● **WHAT TO WORK ON**
a - Decide whether each statement below agrees with the passage on air travel before deregulation. Answer yes or no for each, and quote the deciding words of the passage.
(i) Before deregulation, airlines competed mainly on ticket prices.
(ii) A couple of airlines tried to offer more service for more money.
(iii) For the average middle-class person before deregulation, flying was something done only a few times in a lifetime.
b - Retype the stretch of the passage on air travel from "For the average" through "was very infrequent.".
c - According to the passage on air travel, why did airlines in the CAB days compete on amenities and spaciousness rather than on price? Answer in one to three sentences.

● **SELECTED PASSAGE**
● ● ● ●

For the average middle-class person before the industry was deregulated, flying was something you only did a few times throughout your life. So it was "special" and worth dressing up in your Sunday best when it was very infrequent.

Back in the CAB days, airlines had regulated monopolies and ticket prices on their routes. Flying was expensive. So instead of giving you the bare-bones experience and competing on price like they do now, they competed on amenities and spaciousness because they had the guaranteed revenues to do it (while stuffing us into crowded cabins along the way). A couple airlines tried to offer more service for more money, but consumers clearly indicated they wanted lower prices, so we all get the cattle treatment.

Up to you if you think the "good old days" was when flying was comfortable yet the domain of the affluent and well-heeled business travelers compared to today when it is affordable to everybody. We could just go back to 10-hour (+) family road trips whenever you wanted to go somewhere or simply not traveling at all, like we used to do.

● ● ● ●

[Records from a dataset]
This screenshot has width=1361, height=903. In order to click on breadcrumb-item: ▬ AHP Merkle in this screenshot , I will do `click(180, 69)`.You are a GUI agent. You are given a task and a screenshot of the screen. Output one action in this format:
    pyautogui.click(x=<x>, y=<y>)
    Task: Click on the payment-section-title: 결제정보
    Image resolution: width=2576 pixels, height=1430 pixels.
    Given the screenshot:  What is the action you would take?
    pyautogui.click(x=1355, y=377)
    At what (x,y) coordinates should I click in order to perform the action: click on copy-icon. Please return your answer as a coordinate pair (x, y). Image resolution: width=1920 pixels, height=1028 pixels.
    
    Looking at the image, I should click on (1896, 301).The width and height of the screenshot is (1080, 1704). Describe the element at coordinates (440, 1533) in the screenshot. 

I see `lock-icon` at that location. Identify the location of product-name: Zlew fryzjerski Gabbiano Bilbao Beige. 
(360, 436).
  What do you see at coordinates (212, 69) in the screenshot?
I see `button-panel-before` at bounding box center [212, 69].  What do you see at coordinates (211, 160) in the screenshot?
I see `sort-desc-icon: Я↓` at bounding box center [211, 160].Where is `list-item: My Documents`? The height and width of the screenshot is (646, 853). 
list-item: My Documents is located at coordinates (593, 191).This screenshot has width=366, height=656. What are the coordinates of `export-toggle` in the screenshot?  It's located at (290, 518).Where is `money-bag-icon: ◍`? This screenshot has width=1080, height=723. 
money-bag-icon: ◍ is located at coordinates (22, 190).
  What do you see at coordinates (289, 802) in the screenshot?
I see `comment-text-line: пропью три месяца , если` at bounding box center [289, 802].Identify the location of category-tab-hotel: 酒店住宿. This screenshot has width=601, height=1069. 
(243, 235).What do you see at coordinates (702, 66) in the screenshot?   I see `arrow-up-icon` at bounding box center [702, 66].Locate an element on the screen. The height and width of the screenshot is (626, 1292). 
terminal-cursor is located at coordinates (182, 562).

● ● ● ●

● **WRITTEN RESPONSES**
a -
(i) No: "instead of giving you the bare-bones experience and competing on price like they do now, they competed on amenities and spaciousness"
(ii) Yes: "A couple airlines tried to offer more service for more money"
(iii) Yes: "flying was something you only did a few times throughout your life"

b -
For the average middle-class person before the industry was deregulated, flying was something you only did a few times throughout your life. So it was "special" and worth dressing up in your Sunday best when it was very infrequent.

c - Under the CAB, airlines held regulated monopolies and ticket prices on their routes, so their revenues were guaranteed. Those revenues let them compete on amenities and spaciousness rather than on price.